Iran is seeking changes in the proposed nuclear deal worked out in Vienna earlier this month. The Iranian representative to the Vienna talks had tentatively agreed to ship much of the country’s stockpile of low-enriched uranium (LEU) to Russia and France for reprocessing to higher-grade fuel required for Tehran’s research reactor. The government now wants to directly purchase the higher-grade fuel without shipping its LEU abroad.
Meanwhile, Britain and Russia demanded that Iran give a prompt response to the proposed deal. British Foreign Secretary David Miliband told reporters during a joint press conference with Russian Foreign Minister Sergei Lavrov in Moscow today that both countries want to see a “prompt response” from Iran regarding Tehran’s research reactor.
Russia’s Lavrov went a step further and said Moscow was counting on Tehran to approve the Vienna deal.
“This meeting ended in Vienna with an agreement… which we are counting on all the participants, without exceptions, to approve, including Iran,” Lavrov said [AFP, 2 November].
Tehran’s final approval of a deal tentatively agreed upon by its own representative in Vienna has come under attack inside Iran by influential conservative politicians, including Majlis Speaker Ali Larijani. The attack from the right has created a no-win situation for Ahmadeinejad’s government. If it rejects the agreement they would run the risk of alienating Russia, their only true ally among the major powers. The rejection would also dim any immediate hope for grand bargain-type reconciliation with the Obama administration.
Khamenie is believed to oppose any serious reproachmont with the US. As a result, the conservative politicians do not believe Vienna’s nuclear agreement is vital for Iran. They rather continue playing the nuclear card by keeping the stockpile of LEU in Iran, with implications for the country’s ability to build a nuclear weapon in short order.
Iran should not bend over to western demand, instead, should show goodwill by opening up to IAEA volunteering for more routine checkups. No where in the NPT it is statet that a new-comer should be obedient to the demand of superpowers to show goodwill, nor does it make sense.
Nader, Mousavi and his green movement have even come out publicly rejecting the deal, as it now stands, so it's not just the hardliners that have come out in opposition. Opposition and skepticism is being voiced from all ends of Iran's political spectrum.
One suggestion now being floated is that Iran's LEU be shipped out after nuclear fuel has been successfully delivered to Iran. This arrangement would, in theory, only cause a delay of a few months for the LEU transfer being proposed by the West (which is Jan. 15), and would address Iran's own legitimate confidence-gaining concerns.

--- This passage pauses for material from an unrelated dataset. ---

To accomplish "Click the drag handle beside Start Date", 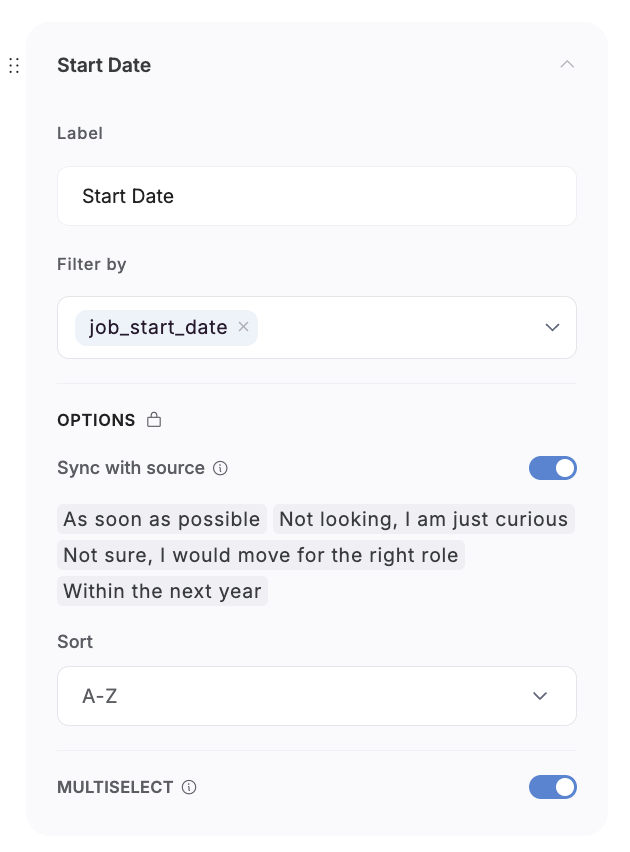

I'm inclined to agree with another blogger, that Iran doesn't need this deal as much as the West thinks it does, and that any potential threat of sanctions do not figure into their decision making, the way some US foreign policy officials believe they do.
Anyone familiar with the way Iran has responded to threats and demands over the past thirty years, should in no way be surprised by Iran's current position in this ongoing nuclear negotiation. And it just may be that privately, a political consensus has not been achieved with which to present Khamenei the means of rendering a decision. After all, Iran is not a totalitarian state, as some may like to suggest. In the meantime, who knows? Maybe better terms will come along. This now seems to be Iran's way forward.
I doubt very much if Mousavi’s and the Green movement’s stand on nuclear deal would be a serious factor in government’s decision to reject or accept the proposed nuclear deal. The rift we need to pay attention to is among the conservative politicians. Iran’s representative to Vienna talk was a mid-level bureaucrat and could not possibly have agreed on the proposed deal on his own. There is a very strong tendency within the current government to use this opportunity to strike a “grand bargain” with the US. Khamenei is against such grand bargain. His east-ward looking foreign policy precludes, or at least minimizes the importance, of the normalization of relations with the US. The fight undergoing in Tehran is not just about the nuclear deal, but the larger question of Iran’s future relations with the West, and particularly with the US. If one believes it’s best for Iran’s national interests to continue the status quo, then this nuclear deal needs to be rejected. If one thinks that Iran’s national interests dictates taking advantage of Obama’s coming to power in the US and striking a “grand bargain” with the new administration, then working out a nuclear deal, with some reasonable adjustments and revisions, is the way to go.